SI - Bölüm 18

469 36 5
                                    


"Hızlı ol. Ben bitirdim" dedi Helena, tezgaha yaslanmış sevgilisini izlerken. Yıllar süren sahte mutluluğun ardından, sonunda gerçek mutluluğu çağırabilmişti kalbine. O yemek yaparken, yanında durmasın diye masayı hazırlamakla görevlendirdiği adamın masanın üstüne dizmeye çalıştığı çatallara bakıp kıkırdadı. Christian tabak ve çatalların yerini kendi kendine bulmak zorunda kalmış, deyim yerindeyse Helena'nın mutfağını keşfetmişti.

"İyi olmasını istiyorum" diye homurdandı Christian pür dikkat. Kaşlarını çatmış, tüm dikkatini çatalların düz olmasına vermişti. Kadının simetri konusunda ne kadar dikkatli olduğunu Brian'dan öğrenmişti ne de olsa.

Sonunda işini bitirip, Helena yemekleri masaya yerleştirdiğinde. Özenle kurduğu masaya oturup yemekleri tatmaya başladı. Her ısırık daha da şaşırtıyordu onu. Kadın bu kadar mükemmel olmak zorunda mıydı? Girdiği her işi başarmak mecburiyetinde değildi, öyle değil mi? "Her şeyi mükemmel yapmak zorundasın, değil mi?" dedi lokmasını yutup, çaprazında oturmuş onu pür dikkat izleyen kadına bakarken.

Helena hafifçe gülümsedikten sonra kızaran yanaklarını önemsemeden "Beğendin mi?" diye sordu. Adamın yemeklerini beğenmesini istiyor, beğenmezse eksilecekmiş gibi hissediyordu.

"Senin dudakların kadar değil ama bir yemek için çok lezzetliler", dedi Christian kadına bakıp, onun ürpermesini izlerken.

Kadının onun sözlerinden etkilenmesi hoşuna gidiyor. Bu düşünce onu daha da tahrik ediyordu. Yavaş yavaş yemeğini yerken, gözlerini kadının dudaklarından ayırmadı. Onun lokmalarının boğazına dizildiğini görüyor, bu ona tarifi imkansız bir zevk veriyordu.

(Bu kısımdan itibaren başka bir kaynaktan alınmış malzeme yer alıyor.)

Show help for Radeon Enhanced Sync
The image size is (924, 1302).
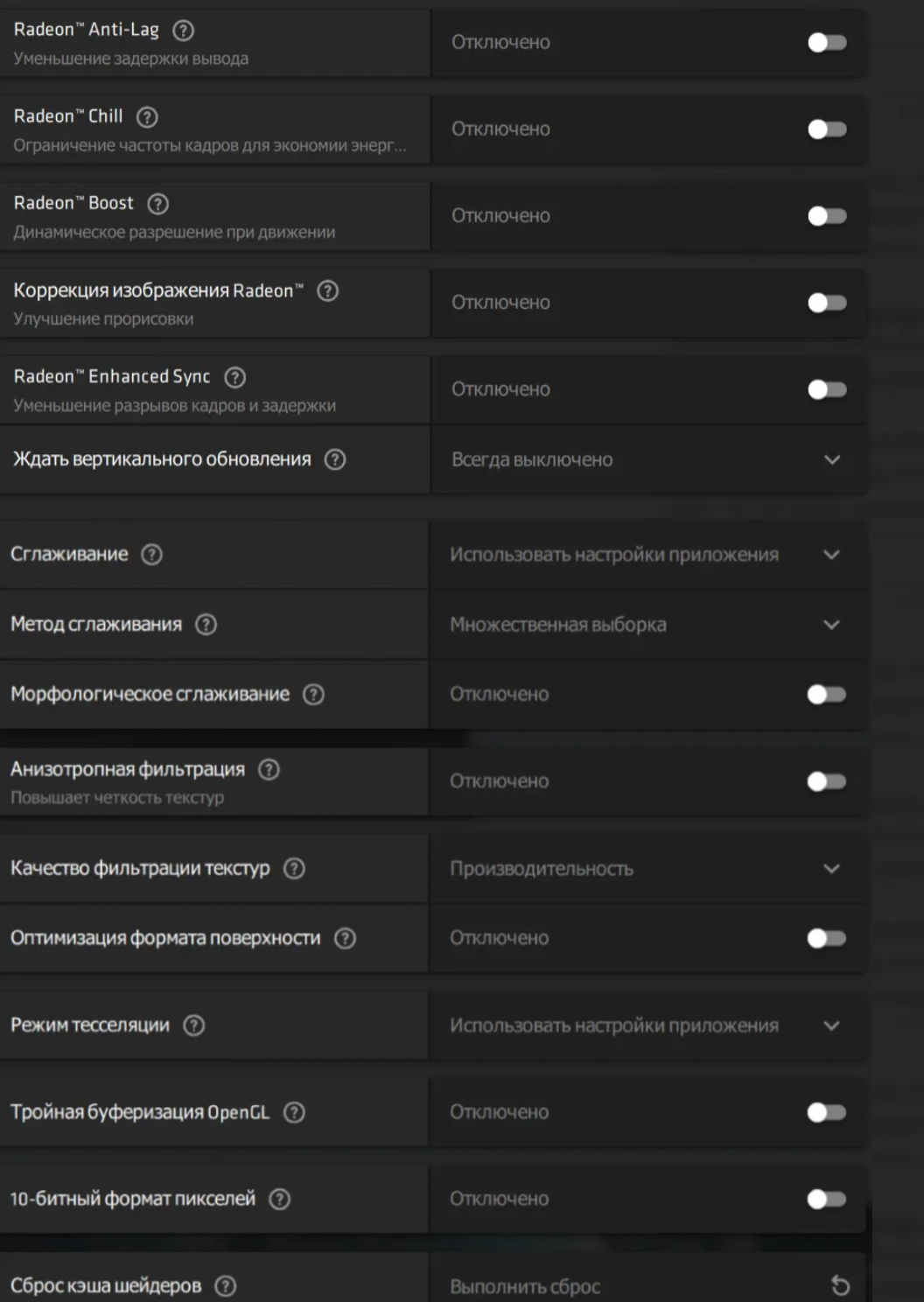pos(234,377)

Bulaşıkları beraber makineye dizip, geniş koltuğa geçtiklerinde Christian çekingen bir hareketle kolunu kadının omzuna attı. Koltukta birbirlerine oldukça yakın oturuyorlardı, sadece oturuyorlardı ve bu durum ikisini de huzursuz etmişti. Aralarında cızırdayan ve alevlenmek için an kollayan kıvılcımlar ikisini de yerlerine mıhlamıştı.

Helena, adamın kollarından sıyrılarak CD'liğe doğru ilerledi. Eğildi ve uygun bir film seçmeye çalıştı. "Aslında senin filmlerinden birini izlemek istiyordum" diye mırıldandı parmaklarını CDlerin üstünde gezdirirken.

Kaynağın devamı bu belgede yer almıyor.